For starters, this latest cinematic IED from “director” Mark Steven Johnson (Ghost Rider; Daredevil) is another incarnation of the insidiously fashionable premise of the hardnosed, talented working girl whose life is nonetheless an abject failure because she hasn’t gotten hitched yet. Let me say it here and now – henceforth, no film with this plotline will ever get a positive review out of me.

Oh, if only the incompetence stopped there. While in Rome for her sister’s whirlwind wedding to a stereotypical Italian hot-blood, Beth (Kristen Bell) – a chronically single New York City-based art curator – meets-cute with the hunk of her dreams, Nick (Josh Duhamel), at least until Beth spies Nick smooching some bella donna. It doesn’t take a genius to figure out that the Italian lady in the red dress will turn out to be some friend or relative, and, thus, where the story of Beth and Nick is headed.

That, however, is when the banal turns bizarre. In a fit of self-pity, Beth pilfers three “magic” coins (and one poker chip) out of a Fountain of Love. Seems idiotic legend holds that doing so means the person who tossed it in will fall hopelessly in love with you.

Set aside the crippling coincidence that the four coins Beth pinches all belong to men living in New York City. What is just as off-putting as the folly that a woman is eternally deficient until she has a man steering her life’s ship is the notion that any man consumed with undying love is essentially a stalker. In Beth’s imbroglio, she must suffer the obsessive affections of a street magician (Jon Heder), an Italian sketch artist (Will Arnett), a sausage magnate (Danny De Vito), and an ad body model (Dax Shepard, the lone oasis in this comedic wasteland), all whom are able to track Beth down whenever and wherever.

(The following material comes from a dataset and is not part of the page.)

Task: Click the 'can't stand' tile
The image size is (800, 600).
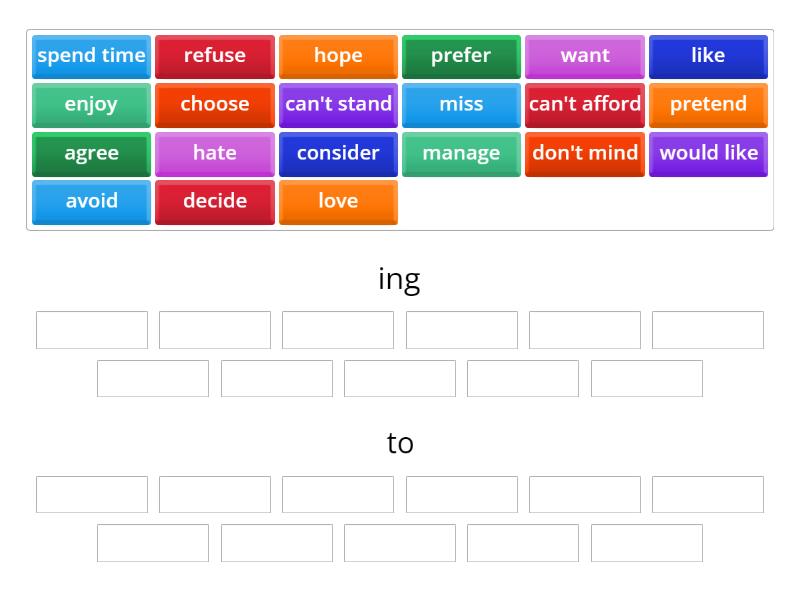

Whose love is for real? Will Beth and Nick get together? How will I ever get back the 85-felt-like-185 minutes I spent watching this junk? Of course, what else should you expect besides a cinematic cow pie from the screenwriting team that brought us The Family Man, Evolution, and the retched Old Dogs?

This film’s surreal tenor is a slipshod stab at a Bollywood-style romantic farce, an allusion driven home by the song-and-dance routine the cast performs over the closing credits, which is a Bollywood staple. It’s the best part of When in Rome – the actors finally seem to be having some fun, and the audience finally gets to bolt for the theater exit.